Miembros de la ciencia y las artes
Kara Szathmáry, matemático, artista astronómico y Presidente de la IAAA (Asociación Internacional de Artistas Astronómicos, con 23 países afiliados), dice que en su organización del arte espacial, participan artistas que trabajan en la NASA, la ESA y otros centros científicos espaciales, por lo que en sus muestras colectivas o individuales, la temática es el campo del espacio exterior contemporáneo.
Otro de estos artistas astronómicos es David A Hardí, (Vicepresidente para Europa de la IAAA), quien ha sido pionero de este arte, ya que sus primeras pinturas espaciales, las realizó en 1950. Varias de sus obras son parte de la exhibición que realiza este grupo en la Casa de Los Tres Mundos, de Granada, Nicaragua.
Entre los otros participantes figuran personalidades como el doctor William K. Harmann, del Instituto de Ciencia Planetaria, de Arizona, quien además de pintar los espacios siderales, se ha dedicado a pintar los áridos desiertos de su región. Al igual participa el Belga Erick Víctor, productor de Space World y la francesa Bettina Forget, quien pinta en acrílico sobre tela los temas de las mujeres como la de Amelia Earhart, primer piloto desaparecida misteriosamente en 1920. Al igual, Mitchell Davidson, Director de arte, de Atomic Fly Studios y Elizabeth Smith, artista de espacios naturales, recrean con mucha habilidad y conocimiento visual, el arte astronómico, con tendencia al realismo impresionista.

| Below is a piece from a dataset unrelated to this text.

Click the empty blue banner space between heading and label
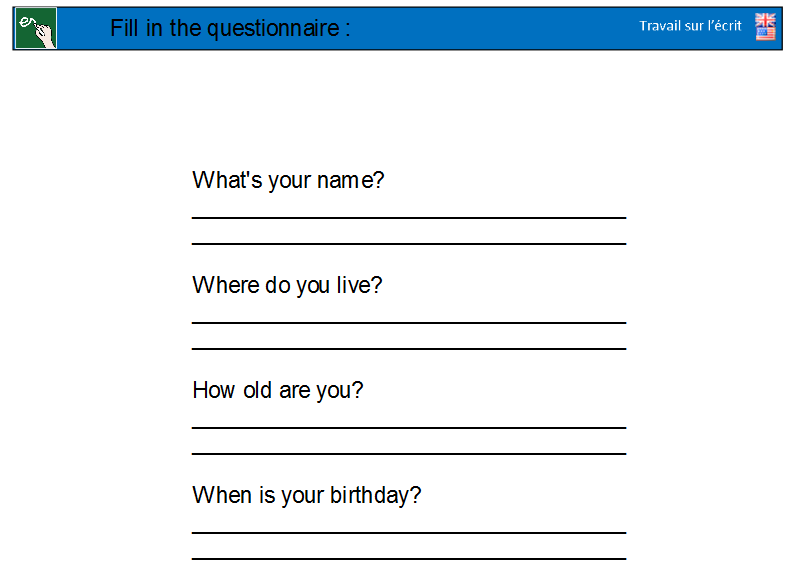This screenshot has width=796, height=576. 490,28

En sus estudios y presentaciones, de SPACEART- A Tapestry of Cosmic Vision Presentation 2007, dan a conocer que el naturista Albrect Durer (1471- 1528) se dio a dibujar un artista, un rinoceronte quien nunca lo había visto, logrando éste una gran aproximación del animal. Este método es precisamente el que ellos tratan de ejecutar pero en estos nuevos tiempos y realidades. Valentín Ferdinand fue otro naturista que talló un rinoceronte con bastante parecido.
Para finales del siglo XIX, artistas exploradores se dedicaban a pintar las auroras polares, los icebergs, el mar ártico, los desiertos y los violentos volcanes, entre ellos, los del continente asiático y americano. Y para 1982, un grupo de nuevos artistas del espacio fundan la IAAA, hacen talleres de exploración y se dedican a viajar, fascinados por el mundo, dando a conocer su arte del realismo espacial, devenido de la ciencia astronáutica.
En sus casos, ellos exploran visualmente estos espacios externos, desde el punto de vista de la ciencia astronómica, la geología de los cometas y astros pero también de la teología, proyectando así un arte con más espiritualidad artística, el que es transmitido a la civilización a través de sus impresionantes paisajes, recreados de nuestro cielo astronómico.